O combustível limpo já move milhares de veículos no chão, mas ainda não ganhou os ares. As companhias aéreas brasileiras ainda não adotaram o bioquerosene para abastecer suas frotas. Foram realizadas algumas iniciativas pontuais, mas a utilização rotineira ainda não é realidade e a justificativa é o déficit na produção nacional.

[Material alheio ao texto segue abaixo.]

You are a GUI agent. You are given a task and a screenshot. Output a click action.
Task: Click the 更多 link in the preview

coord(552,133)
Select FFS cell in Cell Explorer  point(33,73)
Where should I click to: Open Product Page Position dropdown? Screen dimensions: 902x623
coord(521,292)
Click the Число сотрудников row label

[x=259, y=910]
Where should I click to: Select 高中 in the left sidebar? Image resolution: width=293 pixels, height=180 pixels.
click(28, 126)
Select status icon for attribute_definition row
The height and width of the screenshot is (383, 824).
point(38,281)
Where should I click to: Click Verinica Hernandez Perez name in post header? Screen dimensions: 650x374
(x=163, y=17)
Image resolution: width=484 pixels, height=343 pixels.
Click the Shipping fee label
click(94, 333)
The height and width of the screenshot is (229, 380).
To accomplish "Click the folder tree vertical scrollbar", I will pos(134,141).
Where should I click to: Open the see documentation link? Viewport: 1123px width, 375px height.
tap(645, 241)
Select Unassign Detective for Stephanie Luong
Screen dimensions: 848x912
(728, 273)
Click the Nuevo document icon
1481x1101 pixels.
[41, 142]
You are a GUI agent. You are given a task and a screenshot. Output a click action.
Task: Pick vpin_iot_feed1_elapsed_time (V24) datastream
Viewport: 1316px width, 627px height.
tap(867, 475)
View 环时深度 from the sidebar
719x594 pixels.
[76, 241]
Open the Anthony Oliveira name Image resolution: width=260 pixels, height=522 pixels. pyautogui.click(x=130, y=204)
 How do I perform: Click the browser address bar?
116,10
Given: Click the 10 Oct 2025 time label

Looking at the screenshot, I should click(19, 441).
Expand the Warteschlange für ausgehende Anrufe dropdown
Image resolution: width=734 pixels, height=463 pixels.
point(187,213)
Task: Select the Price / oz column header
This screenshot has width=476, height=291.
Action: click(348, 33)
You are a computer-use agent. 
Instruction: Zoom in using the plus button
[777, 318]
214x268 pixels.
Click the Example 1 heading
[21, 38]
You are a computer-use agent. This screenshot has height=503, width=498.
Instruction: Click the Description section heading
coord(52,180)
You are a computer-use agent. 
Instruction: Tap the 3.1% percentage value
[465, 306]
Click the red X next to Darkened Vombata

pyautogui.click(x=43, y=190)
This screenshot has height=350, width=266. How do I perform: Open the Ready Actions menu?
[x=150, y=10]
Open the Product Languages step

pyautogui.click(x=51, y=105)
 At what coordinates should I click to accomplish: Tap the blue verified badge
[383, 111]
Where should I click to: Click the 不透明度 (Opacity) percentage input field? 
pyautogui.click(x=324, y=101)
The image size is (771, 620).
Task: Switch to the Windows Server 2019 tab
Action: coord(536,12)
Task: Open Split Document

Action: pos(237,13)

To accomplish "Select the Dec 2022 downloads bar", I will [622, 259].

A aviação internacional é responsável por 2% das emissões de dióxido de carbono (CO2) da Terra. O setor precisa encontrar soluções para cumprir o compromisso de reduzir o impacto ambiental e as metas ambiciosas assumidas neste sentido. Até 2020, a meta estipulada durante a Assembleia da Organização da Aviação Civil Internacional (OACI) de 2013, com participação do Brasil, é atingir um crescimento neutro de carbono e, até 2050, reduzir até a metade suas emissões de CO2, com base nos níveis de 2005. As mudanças envolvem eficiência energética, melhorias tecnológicas e uso de biocombustíveis, o que também faz parte dos esforços consolidados no Acordo de Paris.
De acordo com informações da Agência Nacional do Petróleo, Gás Natural e Biocombustíveis (ANP), o biocombustível de aviação pode ser utilizado voluntariamente em mistura com o QAV fóssil – desde que seguindo parâmetros e percentuais estabelecidos em resolução. O órgão afirma que o setor de transportes, incluindo a aviação, é responsável pela maior parte das emissões de CO2.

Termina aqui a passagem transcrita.